Work to be completed: Reproduce all of the material below word for word, line by line.

((

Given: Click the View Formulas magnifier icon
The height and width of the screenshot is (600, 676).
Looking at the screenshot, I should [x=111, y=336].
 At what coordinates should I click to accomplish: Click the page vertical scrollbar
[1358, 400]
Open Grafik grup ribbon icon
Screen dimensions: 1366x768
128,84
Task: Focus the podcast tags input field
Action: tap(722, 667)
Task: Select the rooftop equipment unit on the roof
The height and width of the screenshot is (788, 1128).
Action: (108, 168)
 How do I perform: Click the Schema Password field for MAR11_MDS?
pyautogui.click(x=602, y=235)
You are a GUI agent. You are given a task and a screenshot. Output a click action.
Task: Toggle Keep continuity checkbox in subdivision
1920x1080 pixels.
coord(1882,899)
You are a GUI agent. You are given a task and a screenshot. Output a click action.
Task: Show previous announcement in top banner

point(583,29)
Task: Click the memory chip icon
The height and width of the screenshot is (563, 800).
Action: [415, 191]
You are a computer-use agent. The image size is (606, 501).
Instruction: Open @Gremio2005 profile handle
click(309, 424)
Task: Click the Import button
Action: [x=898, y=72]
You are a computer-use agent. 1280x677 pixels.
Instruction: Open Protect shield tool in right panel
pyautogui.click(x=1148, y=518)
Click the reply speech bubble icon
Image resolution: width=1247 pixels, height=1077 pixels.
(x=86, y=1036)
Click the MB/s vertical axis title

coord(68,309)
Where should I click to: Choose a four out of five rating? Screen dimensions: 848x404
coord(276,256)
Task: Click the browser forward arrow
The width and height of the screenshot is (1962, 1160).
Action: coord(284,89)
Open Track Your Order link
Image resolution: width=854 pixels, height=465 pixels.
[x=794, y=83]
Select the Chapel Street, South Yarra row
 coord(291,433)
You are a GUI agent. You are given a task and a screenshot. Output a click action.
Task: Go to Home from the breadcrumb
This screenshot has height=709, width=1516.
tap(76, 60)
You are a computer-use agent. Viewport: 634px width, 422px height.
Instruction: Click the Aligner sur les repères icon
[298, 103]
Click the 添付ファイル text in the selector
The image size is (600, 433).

))

Written reply:
Given: Click the View Formulas magnifier icon
The height and width of the screenshot is (600, 676).
Looking at the screenshot, I should [x=111, y=336].
 At what coordinates should I click to accomplish: Click the page vertical scrollbar
[1358, 400]
Open Grafik grup ribbon icon
Screen dimensions: 1366x768
128,84
Task: Focus the podcast tags input field
Action: tap(722, 667)
Task: Select the rooftop equipment unit on the roof
The height and width of the screenshot is (788, 1128).
Action: (108, 168)
 How do I perform: Click the Schema Password field for MAR11_MDS?
pyautogui.click(x=602, y=235)
You are a GUI agent. You are given a task and a screenshot. Output a click action.
Task: Toggle Keep continuity checkbox in subdivision
1920x1080 pixels.
coord(1882,899)
You are a GUI agent. You are given a task and a screenshot. Output a click action.
Task: Show previous announcement in top banner

point(583,29)
Task: Click the memory chip icon
The height and width of the screenshot is (563, 800).
Action: [415, 191]
You are a computer-use agent. The image size is (606, 501).
Instruction: Open @Gremio2005 profile handle
click(309, 424)
Task: Click the Import button
Action: [x=898, y=72]
You are a computer-use agent. 1280x677 pixels.
Instruction: Open Protect shield tool in right panel
pyautogui.click(x=1148, y=518)
Click the reply speech bubble icon
Image resolution: width=1247 pixels, height=1077 pixels.
(x=86, y=1036)
Click the MB/s vertical axis title

coord(68,309)
Where should I click to: Choose a four out of five rating? Screen dimensions: 848x404
coord(276,256)
Task: Click the browser forward arrow
The width and height of the screenshot is (1962, 1160).
Action: coord(284,89)
Open Track Your Order link
Image resolution: width=854 pixels, height=465 pixels.
[x=794, y=83]
Select the Chapel Street, South Yarra row
 coord(291,433)
You are a GUI agent. You are given a task and a screenshot. Output a click action.
Task: Go to Home from the breadcrumb
This screenshot has height=709, width=1516.
tap(76, 60)
You are a computer-use agent. Viewport: 634px width, 422px height.
Instruction: Click the Aligner sur les repères icon
[298, 103]
Click the 添付ファイル text in the selector
The image size is (600, 433).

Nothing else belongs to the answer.